= Problem details =
Put the entries below into a numbered list, one line per item, with blank lines dropped and the pictures omitted.

START Information supplied

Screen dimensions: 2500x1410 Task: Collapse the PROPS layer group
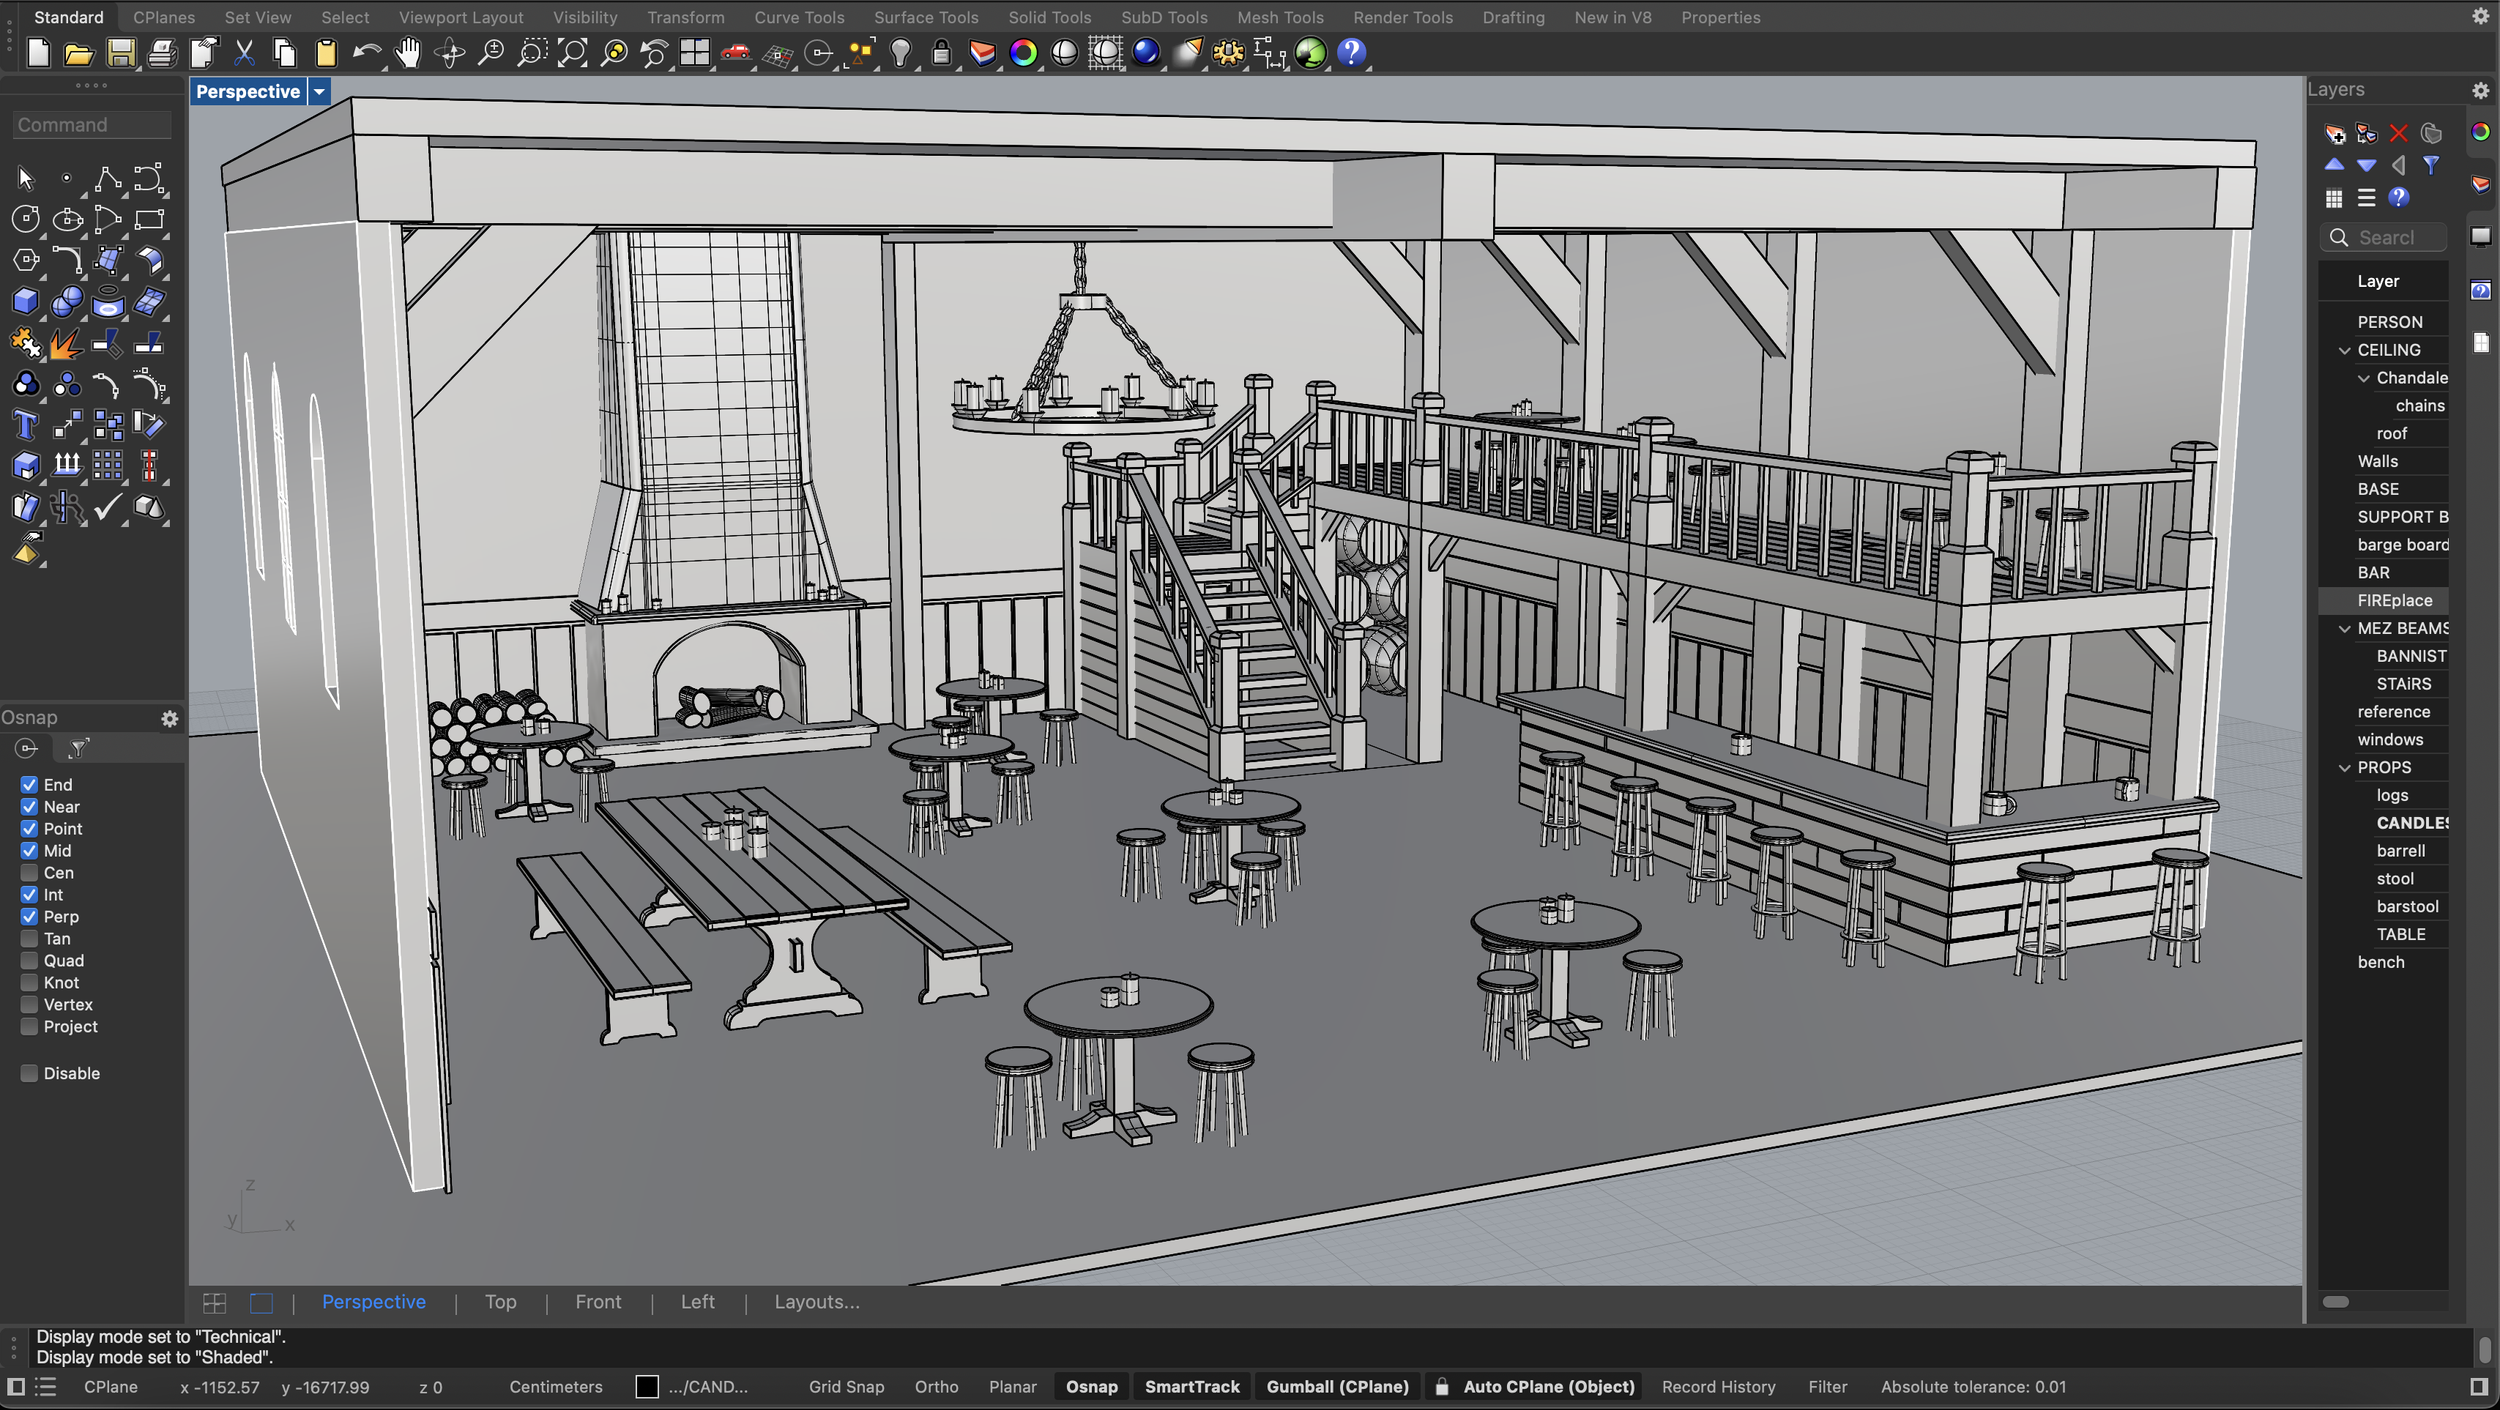point(2344,768)
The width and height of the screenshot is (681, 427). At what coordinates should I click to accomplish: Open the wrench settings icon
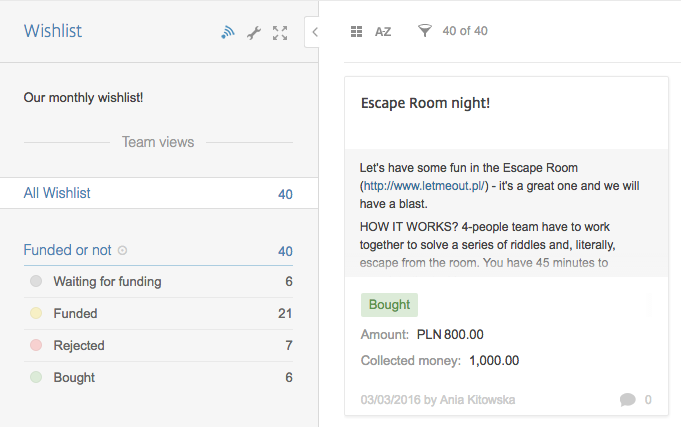coord(254,33)
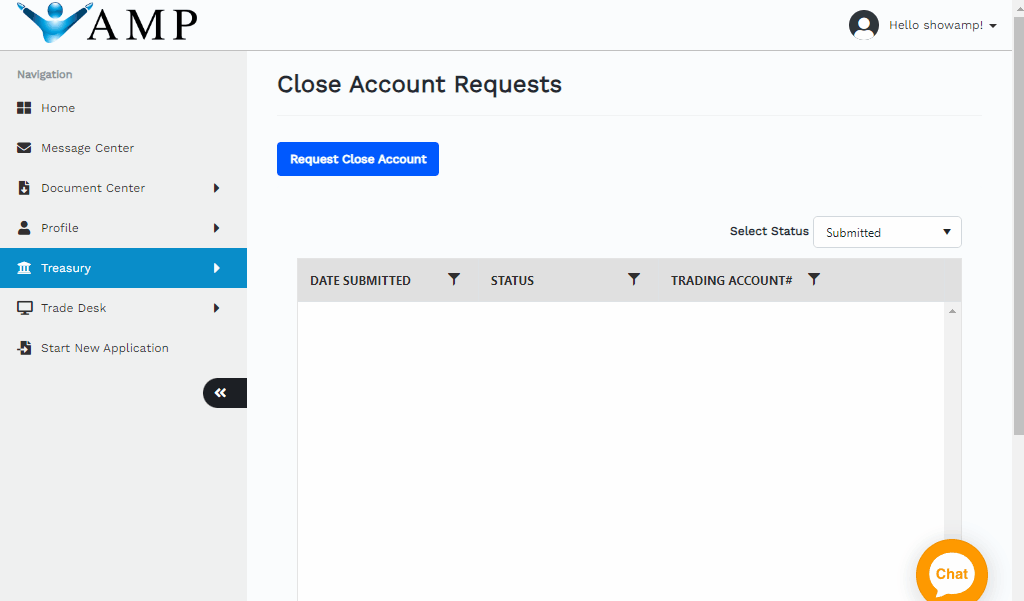The height and width of the screenshot is (601, 1024).
Task: Open the orange Chat bubble
Action: click(951, 574)
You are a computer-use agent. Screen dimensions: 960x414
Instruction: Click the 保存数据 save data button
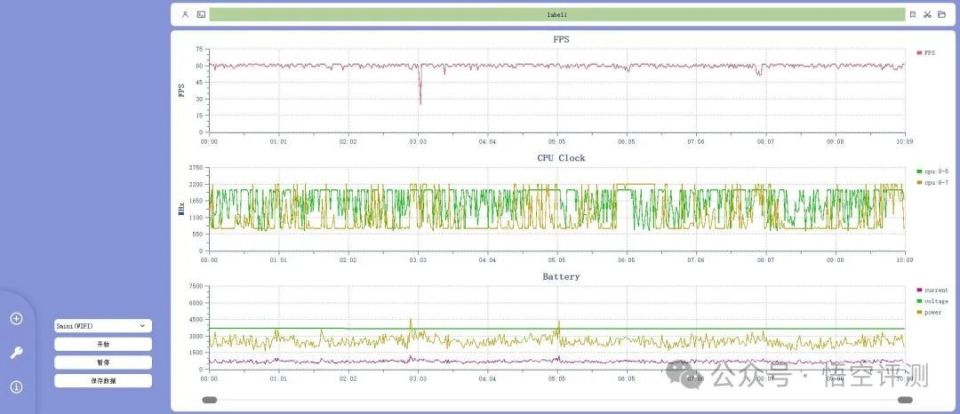[103, 381]
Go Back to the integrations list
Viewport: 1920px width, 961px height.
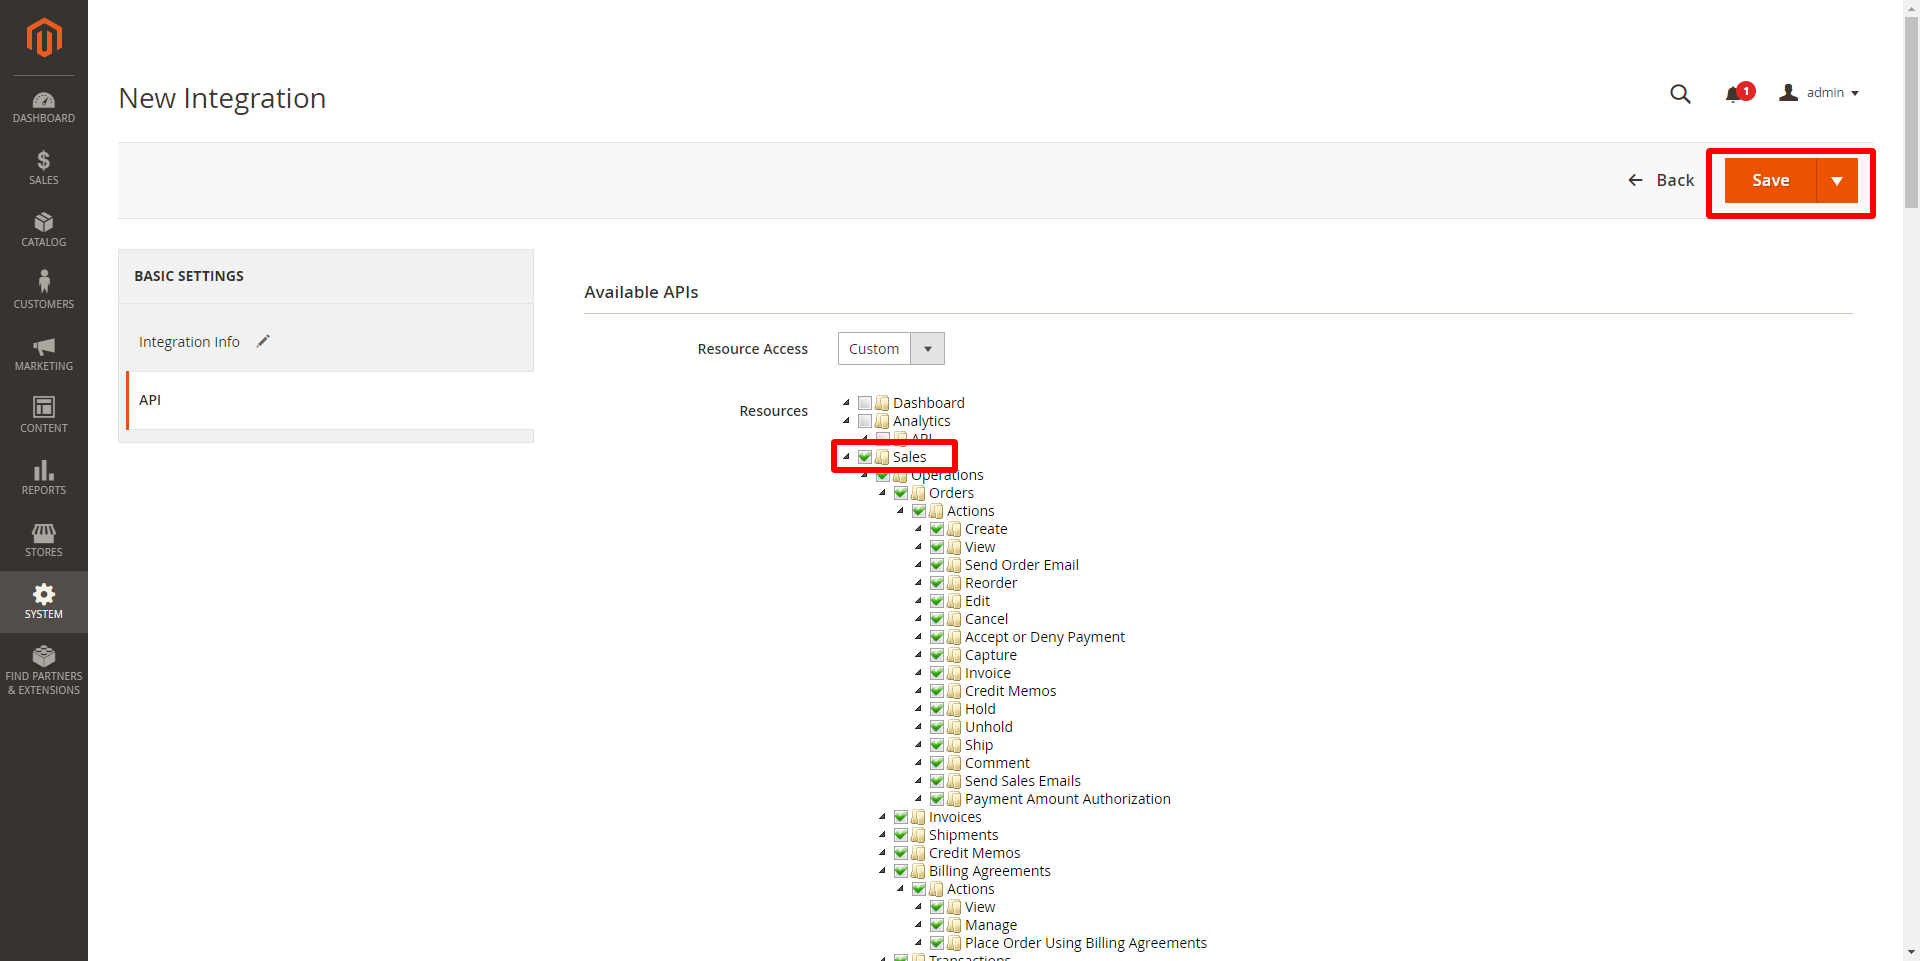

END Information supplied

= Written reply =
1. Screen dimensions: 2500x1410 Task: Collapse the PROPS layer group
2. point(2344,768)
3. The width and height of the screenshot is (681, 427). At what coordinates should I click to accomplish: Open the wrench settings icon
4. coord(254,33)
5. The height and width of the screenshot is (601, 1024).
6. Task: Open the orange Chat bubble
7. Action: click(951, 574)
8. You are a computer-use agent. Screen dimensions: 960x414
9. Instruction: Click the 保存数据 save data button
10. [103, 381]
11. Go Back to the integrations list
12. Viewport: 1920px width, 961px height.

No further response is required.